Unhackable Temporal Rewarding for Scalable Video MLLMs
En Yu, Kangheng Lin, Liang Zhao, Yana Wei, Zining Zhu, Haoran Wei, Jianjian Sun, Zheng Ge, Xiangyu Zhang, Jingyu Wang, Wenbing Tao
TL;DR
This work identifies temporal hacking as a core cause of the anti-scaling law in video-language MLLMs and formalizes it within a reinforcement-learning framework. It introduces Temporal Perplexity (TPL) to quantify proxy–true objective misalignment and presents Unhackable Temporal Rewarding (UTR), grounded in high frame information density and inter-frame dynamics, to reshape reward signals. Through Video-UTR, the method demonstrates improved video understanding with fewer data and parameter investments, supported by extensive benchmarks and ablations.
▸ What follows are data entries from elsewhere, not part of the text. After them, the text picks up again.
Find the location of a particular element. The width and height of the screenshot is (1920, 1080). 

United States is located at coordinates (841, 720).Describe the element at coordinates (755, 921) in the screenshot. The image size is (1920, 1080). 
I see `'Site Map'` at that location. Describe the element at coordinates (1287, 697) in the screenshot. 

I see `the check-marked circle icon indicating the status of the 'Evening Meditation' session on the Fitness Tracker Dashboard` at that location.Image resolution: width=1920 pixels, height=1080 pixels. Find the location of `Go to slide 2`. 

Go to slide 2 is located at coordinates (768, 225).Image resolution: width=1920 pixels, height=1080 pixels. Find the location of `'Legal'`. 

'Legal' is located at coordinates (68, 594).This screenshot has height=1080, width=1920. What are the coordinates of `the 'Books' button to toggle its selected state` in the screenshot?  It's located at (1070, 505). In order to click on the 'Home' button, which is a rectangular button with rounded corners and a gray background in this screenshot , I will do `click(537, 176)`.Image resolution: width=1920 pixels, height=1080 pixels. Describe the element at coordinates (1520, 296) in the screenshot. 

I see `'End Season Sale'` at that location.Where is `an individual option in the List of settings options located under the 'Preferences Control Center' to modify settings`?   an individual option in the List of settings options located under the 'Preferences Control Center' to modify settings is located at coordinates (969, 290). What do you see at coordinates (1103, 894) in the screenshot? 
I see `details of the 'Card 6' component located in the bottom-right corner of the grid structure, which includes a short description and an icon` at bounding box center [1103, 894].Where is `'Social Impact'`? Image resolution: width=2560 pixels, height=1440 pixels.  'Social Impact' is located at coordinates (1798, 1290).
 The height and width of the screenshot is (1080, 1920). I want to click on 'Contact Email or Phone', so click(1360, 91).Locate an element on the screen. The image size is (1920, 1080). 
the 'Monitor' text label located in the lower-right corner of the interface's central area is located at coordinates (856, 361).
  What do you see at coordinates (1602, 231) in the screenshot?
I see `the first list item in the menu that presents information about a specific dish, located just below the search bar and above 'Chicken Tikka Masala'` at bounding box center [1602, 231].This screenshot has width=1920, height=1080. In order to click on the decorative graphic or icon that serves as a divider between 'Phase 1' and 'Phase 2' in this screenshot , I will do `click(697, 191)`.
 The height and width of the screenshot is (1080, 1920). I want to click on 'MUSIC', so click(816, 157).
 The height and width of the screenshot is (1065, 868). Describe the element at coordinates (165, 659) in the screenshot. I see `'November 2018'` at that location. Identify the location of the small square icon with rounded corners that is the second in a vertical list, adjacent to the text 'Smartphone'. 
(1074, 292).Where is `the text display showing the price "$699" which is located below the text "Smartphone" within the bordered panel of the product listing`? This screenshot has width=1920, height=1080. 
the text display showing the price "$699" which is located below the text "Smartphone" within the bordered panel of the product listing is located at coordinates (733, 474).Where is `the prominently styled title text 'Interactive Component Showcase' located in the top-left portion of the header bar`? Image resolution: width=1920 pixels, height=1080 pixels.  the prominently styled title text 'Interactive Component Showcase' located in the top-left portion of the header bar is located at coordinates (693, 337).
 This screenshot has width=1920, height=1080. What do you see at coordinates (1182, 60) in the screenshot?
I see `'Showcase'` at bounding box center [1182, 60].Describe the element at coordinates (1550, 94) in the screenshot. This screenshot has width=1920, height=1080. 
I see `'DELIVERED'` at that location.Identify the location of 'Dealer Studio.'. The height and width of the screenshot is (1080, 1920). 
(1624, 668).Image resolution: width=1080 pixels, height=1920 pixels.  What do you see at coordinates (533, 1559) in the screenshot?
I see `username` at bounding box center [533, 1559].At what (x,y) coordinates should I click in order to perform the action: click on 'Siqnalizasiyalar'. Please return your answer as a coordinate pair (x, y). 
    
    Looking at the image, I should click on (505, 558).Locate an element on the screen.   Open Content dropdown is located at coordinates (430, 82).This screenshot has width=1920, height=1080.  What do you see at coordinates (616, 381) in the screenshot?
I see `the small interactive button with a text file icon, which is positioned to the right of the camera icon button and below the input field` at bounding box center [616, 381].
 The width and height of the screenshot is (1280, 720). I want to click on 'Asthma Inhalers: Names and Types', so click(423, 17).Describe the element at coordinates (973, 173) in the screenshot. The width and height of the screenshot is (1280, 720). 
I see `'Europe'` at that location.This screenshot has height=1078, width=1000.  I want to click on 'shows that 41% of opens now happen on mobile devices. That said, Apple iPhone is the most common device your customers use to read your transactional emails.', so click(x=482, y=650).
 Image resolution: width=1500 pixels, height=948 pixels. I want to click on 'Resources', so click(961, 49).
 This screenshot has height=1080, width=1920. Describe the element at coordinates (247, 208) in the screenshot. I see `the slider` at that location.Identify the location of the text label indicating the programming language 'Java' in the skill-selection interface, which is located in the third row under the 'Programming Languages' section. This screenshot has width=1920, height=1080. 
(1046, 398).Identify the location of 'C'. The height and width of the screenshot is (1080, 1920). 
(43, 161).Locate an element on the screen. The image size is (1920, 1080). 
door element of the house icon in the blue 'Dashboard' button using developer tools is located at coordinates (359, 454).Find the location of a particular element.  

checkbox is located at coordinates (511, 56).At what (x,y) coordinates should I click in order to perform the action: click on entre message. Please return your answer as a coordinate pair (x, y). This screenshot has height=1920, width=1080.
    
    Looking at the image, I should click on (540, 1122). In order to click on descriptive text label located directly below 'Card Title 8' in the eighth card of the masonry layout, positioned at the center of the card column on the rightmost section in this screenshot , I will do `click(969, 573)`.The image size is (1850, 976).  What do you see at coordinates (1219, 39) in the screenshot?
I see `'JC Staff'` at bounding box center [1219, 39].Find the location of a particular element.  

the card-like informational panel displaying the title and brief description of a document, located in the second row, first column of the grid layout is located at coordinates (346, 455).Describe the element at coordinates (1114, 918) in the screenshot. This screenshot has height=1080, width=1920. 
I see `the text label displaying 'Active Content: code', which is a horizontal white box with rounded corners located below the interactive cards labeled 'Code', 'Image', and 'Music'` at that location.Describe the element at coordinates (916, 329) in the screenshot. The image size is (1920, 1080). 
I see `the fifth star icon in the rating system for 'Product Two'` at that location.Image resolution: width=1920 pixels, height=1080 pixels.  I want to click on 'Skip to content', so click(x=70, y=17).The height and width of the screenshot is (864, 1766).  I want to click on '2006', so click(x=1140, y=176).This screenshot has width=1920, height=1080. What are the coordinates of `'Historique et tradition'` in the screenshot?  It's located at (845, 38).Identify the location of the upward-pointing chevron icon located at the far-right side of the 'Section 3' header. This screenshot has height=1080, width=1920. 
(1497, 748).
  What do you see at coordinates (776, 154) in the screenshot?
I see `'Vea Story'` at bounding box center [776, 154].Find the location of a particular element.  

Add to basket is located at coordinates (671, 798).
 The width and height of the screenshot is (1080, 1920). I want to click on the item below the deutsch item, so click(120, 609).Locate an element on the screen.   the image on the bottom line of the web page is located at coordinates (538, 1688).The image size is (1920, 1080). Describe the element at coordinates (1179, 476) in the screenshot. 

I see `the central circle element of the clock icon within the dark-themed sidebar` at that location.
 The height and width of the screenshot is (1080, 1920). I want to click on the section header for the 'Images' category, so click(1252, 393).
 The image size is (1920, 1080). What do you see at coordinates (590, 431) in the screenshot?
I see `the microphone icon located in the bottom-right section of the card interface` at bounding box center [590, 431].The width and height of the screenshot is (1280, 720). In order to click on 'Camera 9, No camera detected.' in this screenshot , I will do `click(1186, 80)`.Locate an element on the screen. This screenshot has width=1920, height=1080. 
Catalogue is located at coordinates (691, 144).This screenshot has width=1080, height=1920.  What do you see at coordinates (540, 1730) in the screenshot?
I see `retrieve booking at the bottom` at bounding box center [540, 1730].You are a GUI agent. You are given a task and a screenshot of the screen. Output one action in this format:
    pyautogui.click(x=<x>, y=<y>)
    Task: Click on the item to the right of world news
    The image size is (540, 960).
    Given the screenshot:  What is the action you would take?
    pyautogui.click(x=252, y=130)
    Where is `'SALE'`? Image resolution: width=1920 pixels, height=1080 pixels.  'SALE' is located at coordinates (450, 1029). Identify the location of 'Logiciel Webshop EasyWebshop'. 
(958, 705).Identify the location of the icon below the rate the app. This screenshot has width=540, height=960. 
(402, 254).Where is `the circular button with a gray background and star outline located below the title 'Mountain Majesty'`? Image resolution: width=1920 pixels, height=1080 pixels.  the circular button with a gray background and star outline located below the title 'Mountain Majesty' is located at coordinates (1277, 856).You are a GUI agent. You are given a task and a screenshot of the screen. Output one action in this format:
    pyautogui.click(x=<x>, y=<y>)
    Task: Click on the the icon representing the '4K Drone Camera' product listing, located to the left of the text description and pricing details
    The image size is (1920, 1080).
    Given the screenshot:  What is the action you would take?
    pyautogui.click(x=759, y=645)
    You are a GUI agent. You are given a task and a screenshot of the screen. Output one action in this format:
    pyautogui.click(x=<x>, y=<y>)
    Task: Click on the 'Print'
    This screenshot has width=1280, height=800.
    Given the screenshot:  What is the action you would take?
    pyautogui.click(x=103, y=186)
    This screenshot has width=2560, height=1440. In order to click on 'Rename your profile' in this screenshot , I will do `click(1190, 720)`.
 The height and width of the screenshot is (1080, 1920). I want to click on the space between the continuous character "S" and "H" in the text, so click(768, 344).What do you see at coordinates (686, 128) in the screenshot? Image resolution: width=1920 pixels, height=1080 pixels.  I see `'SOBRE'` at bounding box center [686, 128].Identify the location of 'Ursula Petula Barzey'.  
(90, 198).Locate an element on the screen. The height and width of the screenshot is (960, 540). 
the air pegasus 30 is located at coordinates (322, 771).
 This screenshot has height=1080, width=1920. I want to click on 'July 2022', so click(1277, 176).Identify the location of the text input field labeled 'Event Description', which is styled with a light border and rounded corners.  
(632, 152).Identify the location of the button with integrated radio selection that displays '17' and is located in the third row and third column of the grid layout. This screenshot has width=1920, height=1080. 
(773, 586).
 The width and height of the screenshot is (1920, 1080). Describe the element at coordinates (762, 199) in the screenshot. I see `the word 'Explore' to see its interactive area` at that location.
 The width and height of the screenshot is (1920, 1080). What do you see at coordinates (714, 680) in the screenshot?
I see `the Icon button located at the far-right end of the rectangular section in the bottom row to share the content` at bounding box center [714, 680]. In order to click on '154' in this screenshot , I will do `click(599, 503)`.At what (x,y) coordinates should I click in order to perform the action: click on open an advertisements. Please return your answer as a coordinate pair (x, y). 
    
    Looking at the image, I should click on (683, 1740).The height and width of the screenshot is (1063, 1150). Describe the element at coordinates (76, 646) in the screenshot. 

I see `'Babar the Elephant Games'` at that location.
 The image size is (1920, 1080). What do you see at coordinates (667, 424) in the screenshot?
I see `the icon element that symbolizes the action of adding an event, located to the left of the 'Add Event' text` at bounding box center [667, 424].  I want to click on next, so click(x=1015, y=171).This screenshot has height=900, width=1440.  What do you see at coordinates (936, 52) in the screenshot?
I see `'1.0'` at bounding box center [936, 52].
The approach highlights the importance of aligning proxy rewards with true video-language objectives and offers scalable strategies for robust temporal modeling in video AI systems.
Abstract
In the pursuit of superior video-processing MLLMs, we have encountered a perplexing paradox: the "anti-scaling law", where more data and larger models lead to worse performance. This study unmasks the culprit: "temporal hacking", a phenomenon where models shortcut by fixating on select frames, missing the full video narrative. In this work, we systematically establish a comprehensive theory of temporal hacking, defining it from a reinforcement learning perspective, introducing the Temporal Perplexity (TPL) score to assess this misalignment, and proposing the Unhackable Temporal Rewarding (UTR) framework to mitigate the temporal hacking. Both theoretically and empirically, TPL proves to be a reliable indicator of temporal modeling quality, correlating strongly with frame activation patterns. Extensive experiments reveal that UTR not only counters temporal hacking but significantly elevates video comprehension capabilities. This work not only advances video-AI systems but also illuminates the critical importance of aligning proxy rewards with true objectives in MLLM development.